A way better (and more affordable) option to make sure your family is covered is a term life insurance policy. Remember, insurance is not a wealth-building tool—it’s there to protect your family and your finances.

Now that we’ve gone over that, let’s get into the details of how these policies work. Like with any life insurance policy, you have to make regular payments (premiums) to keep the IUL policy active. So, before we look closer at the IUL account, let’s see where those premiums go.

  • Fees: Fees like sales commissions, mortality charges (how the insurance company covers its losses in case you die early in the policy), and administration costs eat up part of your payment immediately.
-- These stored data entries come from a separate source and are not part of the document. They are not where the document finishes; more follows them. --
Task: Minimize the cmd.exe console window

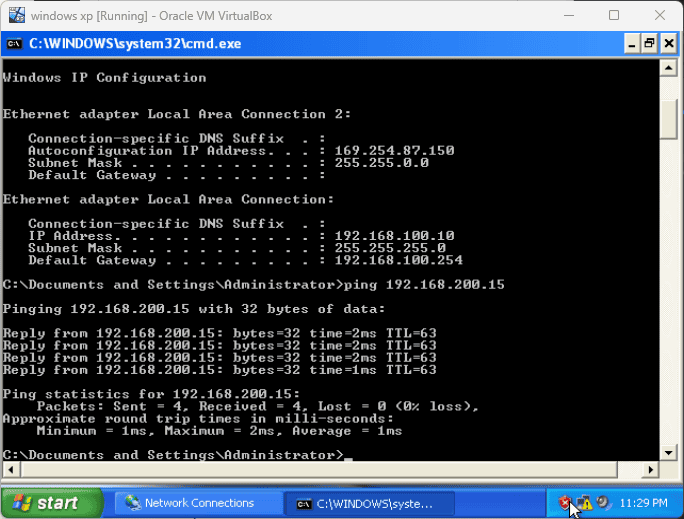Action: tap(631, 43)
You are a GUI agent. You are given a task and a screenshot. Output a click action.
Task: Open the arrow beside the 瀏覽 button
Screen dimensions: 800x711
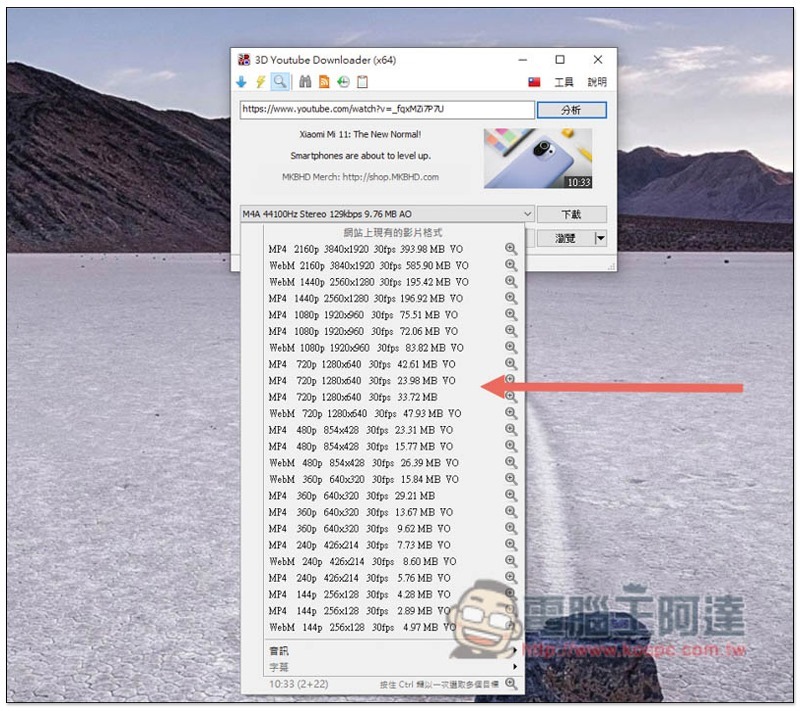[x=601, y=238]
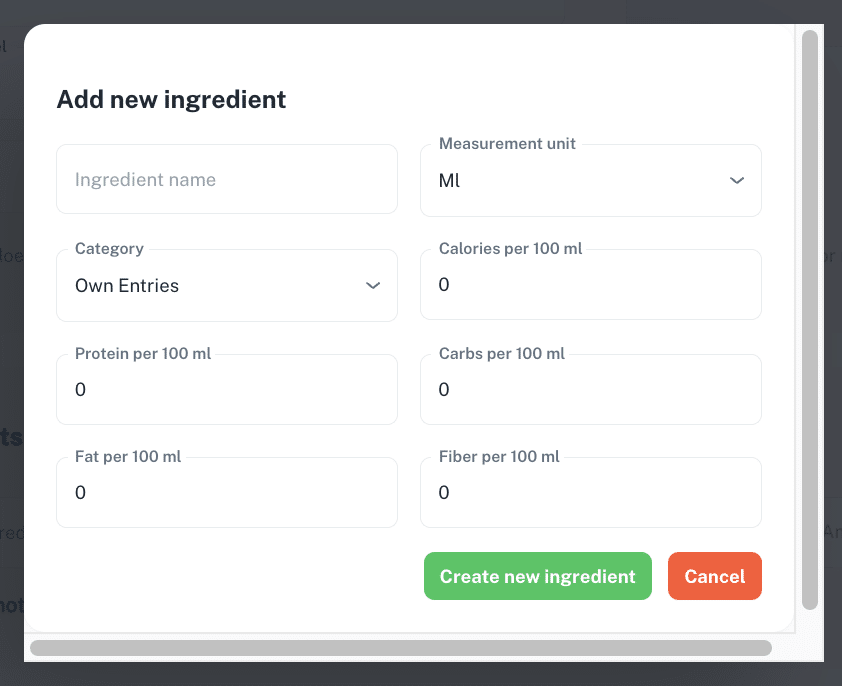Click the Calories per 100 ml label
The width and height of the screenshot is (842, 686).
[x=510, y=248]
Yeah, IULs are an expensive scam. (And did we mention that an IUL is way pricier than term life insurance?)
     
  • Death benefit: The next chunk of your premiums pays for the death benefit portion of your policy.
     
  • IUL account: Whatever’s left goes into a cash value account, and that’s supposed to grow into a tidy nest egg by the time you retire.

An IUL account receives that leftover money from your policy premiums, and it earns interest based on the performance of a specific stock market index. (If you don’t know what that is, no worries—it’s just a list of companies investment experts use to figure out how well the stock market is performing.) IUL accounts can follow many different indexes—some are general and others focus on just one part of the market. The S&P 500, for example, is a well-known index that tracks stock performance for 500 large companies on the stock exchange.

So, how exactly do indexes work with an IUL? Let’s take a look.

How Does an IUL Account Work?

Your IUL account is tied to (but not invested in) an index. The insurance company you buy your IUL from uses the stock market index’s performance to figure out what interest rate to pay on your account—and that interest is how your money is supposed to grow over time.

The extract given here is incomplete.